They also state that women in the garment industry are typically young, unmarried, have little education, are of rural origin and from poor families and have no prior work experience most of the time. The differences in earning between males and females still hold even when the education differences are controlled for. They state that these advantages amply compensate for the cost of employment of women in terms of maternity leave and high absenteeism and other factors. Based on these surveys, they argue that when a garment job becomes technologically skilled and more remunerative, female workers are ousted from that job and concentrated more in unskilled jobs. When some sectors of the garment industry like knitwear became more technologically advanced, they argue that the female intensity is decreased, even though the sector and the job (sewing) is traditionally a female job. Hence, they argue that the gender advantage associated with a traditionally female job is lost when jobs become technologically skilled, supporting the above-mentioned reversibility of feminization in case of high road schemes.

Oostendorp analyzes the effects of trade and economic growth on occupational gender wage gap using the ILO October Inquiries for about 80 countries in the period 1983-199929. Occupational gender wage gap measures the gender gap wage within the same occupation in a given country and year. Hence, Oostendorp argues that it provides a direct measure of the unexplained wage gap, “without relying on the availability of good human capital data and a regression method to control for gender differences in qualifications”.30 He distinguishes between higher and lower skill occupations by defining the former as those occupations that are within the top half of the occupational wage distribution within a country and the low skill occupations are defined as those occupations that are within the bottom half of the occupational wage distribution by using the fact that skill and wage levels are strongly correlated. He argues that if trade has its effects more as expanding the sectors with abundant factors, then we would expect to find a decreased low skill gender gap in poorer countries and a decreased high skill gender gap in richer countries. He furthermore suggests that if gender gap is reduced primarily by sector contraction resulting from trade with increasing competition from imports, then we would expect a large impact on the high skill gender gap in poorer countries. He finds out that trade has a positive (widening) effect on the gender wage gap for high skill occupations for the poorer countries. He concludes that this can be tied to the hypothesis that technology embodied in Foreign Direct Investment (FDI) and skilled labor may be complementing each other for the poorer countries. He argues that trade and foreign investment can therefore significantly raise the demand for skilled workers, such as engineers, accountants and finance specialists. However, the finding that the same factors increase the gender wage gap in high skill occupations means that FDI benefits male engineers, male accountants and male finance specialists more than their women counterparts. He attributes this to the hypothesis that there are significant gender gaps in human capital within high skill occupations in poorer countries. This study is important in terms of recognizing the different impact of trade on gender within the same skill categories.

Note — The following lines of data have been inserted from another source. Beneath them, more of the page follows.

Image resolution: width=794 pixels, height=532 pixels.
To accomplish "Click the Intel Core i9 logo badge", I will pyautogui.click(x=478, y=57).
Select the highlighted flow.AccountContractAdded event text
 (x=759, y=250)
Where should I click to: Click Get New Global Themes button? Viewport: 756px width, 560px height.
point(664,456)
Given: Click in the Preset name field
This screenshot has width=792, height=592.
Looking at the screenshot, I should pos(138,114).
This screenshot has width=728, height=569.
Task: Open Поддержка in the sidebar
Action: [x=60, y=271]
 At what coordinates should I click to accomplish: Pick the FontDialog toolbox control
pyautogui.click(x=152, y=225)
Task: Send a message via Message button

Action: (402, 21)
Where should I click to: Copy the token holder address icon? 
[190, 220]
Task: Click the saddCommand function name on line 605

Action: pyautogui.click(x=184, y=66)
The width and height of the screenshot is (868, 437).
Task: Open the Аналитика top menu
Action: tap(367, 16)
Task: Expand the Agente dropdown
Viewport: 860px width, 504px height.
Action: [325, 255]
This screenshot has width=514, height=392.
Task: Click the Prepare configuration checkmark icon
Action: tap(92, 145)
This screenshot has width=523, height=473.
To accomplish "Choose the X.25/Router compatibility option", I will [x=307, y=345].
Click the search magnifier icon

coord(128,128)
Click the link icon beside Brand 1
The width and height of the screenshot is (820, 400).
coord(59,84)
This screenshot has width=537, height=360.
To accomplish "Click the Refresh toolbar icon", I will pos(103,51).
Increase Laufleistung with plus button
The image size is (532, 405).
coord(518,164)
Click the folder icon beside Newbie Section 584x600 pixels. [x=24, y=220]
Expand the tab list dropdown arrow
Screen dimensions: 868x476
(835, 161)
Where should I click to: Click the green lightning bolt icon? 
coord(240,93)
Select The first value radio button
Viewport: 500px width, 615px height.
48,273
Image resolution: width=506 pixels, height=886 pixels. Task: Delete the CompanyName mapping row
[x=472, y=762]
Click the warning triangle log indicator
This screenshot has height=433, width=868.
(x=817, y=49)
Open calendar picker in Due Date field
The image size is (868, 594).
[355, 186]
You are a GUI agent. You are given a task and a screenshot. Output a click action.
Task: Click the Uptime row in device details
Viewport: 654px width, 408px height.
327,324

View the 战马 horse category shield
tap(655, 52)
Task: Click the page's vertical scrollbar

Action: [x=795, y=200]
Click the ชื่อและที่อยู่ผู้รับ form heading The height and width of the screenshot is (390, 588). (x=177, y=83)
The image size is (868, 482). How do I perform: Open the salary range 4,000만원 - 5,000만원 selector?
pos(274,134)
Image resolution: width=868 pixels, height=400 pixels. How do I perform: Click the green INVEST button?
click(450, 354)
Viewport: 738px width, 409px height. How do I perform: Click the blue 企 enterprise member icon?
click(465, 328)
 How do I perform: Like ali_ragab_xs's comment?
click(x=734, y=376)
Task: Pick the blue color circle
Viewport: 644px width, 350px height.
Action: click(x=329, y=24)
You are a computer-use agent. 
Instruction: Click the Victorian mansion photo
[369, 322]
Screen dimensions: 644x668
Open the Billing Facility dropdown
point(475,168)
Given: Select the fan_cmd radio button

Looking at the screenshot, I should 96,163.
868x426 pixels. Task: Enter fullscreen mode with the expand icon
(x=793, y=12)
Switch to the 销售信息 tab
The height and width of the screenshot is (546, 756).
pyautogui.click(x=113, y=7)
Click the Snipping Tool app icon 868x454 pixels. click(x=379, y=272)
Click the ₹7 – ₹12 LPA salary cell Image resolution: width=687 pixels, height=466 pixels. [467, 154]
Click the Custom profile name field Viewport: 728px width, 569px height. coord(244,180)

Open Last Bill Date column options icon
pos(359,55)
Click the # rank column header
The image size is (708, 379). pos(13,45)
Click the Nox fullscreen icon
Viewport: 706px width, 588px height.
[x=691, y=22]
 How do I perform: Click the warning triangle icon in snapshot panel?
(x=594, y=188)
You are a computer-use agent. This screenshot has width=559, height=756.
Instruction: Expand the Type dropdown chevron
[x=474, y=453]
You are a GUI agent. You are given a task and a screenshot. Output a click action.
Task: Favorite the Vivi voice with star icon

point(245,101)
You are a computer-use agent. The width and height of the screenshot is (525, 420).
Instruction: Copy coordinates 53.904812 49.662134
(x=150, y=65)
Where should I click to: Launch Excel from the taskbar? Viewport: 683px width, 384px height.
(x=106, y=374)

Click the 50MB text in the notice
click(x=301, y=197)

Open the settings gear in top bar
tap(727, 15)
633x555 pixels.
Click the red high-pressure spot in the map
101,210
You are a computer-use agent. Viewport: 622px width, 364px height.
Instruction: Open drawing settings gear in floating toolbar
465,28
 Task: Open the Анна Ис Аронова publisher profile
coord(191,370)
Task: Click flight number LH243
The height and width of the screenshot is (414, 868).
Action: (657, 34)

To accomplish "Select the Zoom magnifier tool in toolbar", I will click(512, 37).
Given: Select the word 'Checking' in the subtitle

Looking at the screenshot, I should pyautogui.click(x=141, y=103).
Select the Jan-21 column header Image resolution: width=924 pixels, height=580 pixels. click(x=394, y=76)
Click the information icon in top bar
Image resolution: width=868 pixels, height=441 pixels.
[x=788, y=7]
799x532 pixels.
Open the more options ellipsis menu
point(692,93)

Berik, Rodgers and Zveglich discuss the effects of increased competition through international trade on the gender wage gap for South Korea and Taiwan31. They distinguish between two hypotheses concerning the effects of increased international competition on the gender wage gap. The first one is the Becker’s theory mentioned above. The second one is a non-neoclassical approach which takes into account the bargaining power of the worker groups and states that rising competitiveness can be compatible with the discrimination and cost cutting practices which usually done through cutting female wages. They test the Beckerian hypothesis for the South Korea and Taiwan cases, by focusing on concentrated and non-concentrated industries separately. For Taiwan, they find out that increased openness to imports over time in concentrated industries is positively and significantly associated with a widening residual gender wage gap. The results are more mixed for Korea. They conclude that increased openness, through creating incentives to cut the costs in the concentrated industries, increase the residual wage gap.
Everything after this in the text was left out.